Your answer must be the full set of records, repeated exactly.

══════════

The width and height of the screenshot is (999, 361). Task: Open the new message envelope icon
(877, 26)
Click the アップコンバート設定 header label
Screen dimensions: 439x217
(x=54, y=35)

══════════

* REPLY
The width and height of the screenshot is (999, 361). Task: Open the new message envelope icon
(877, 26)
Click the アップコンバート設定 header label
Screen dimensions: 439x217
(x=54, y=35)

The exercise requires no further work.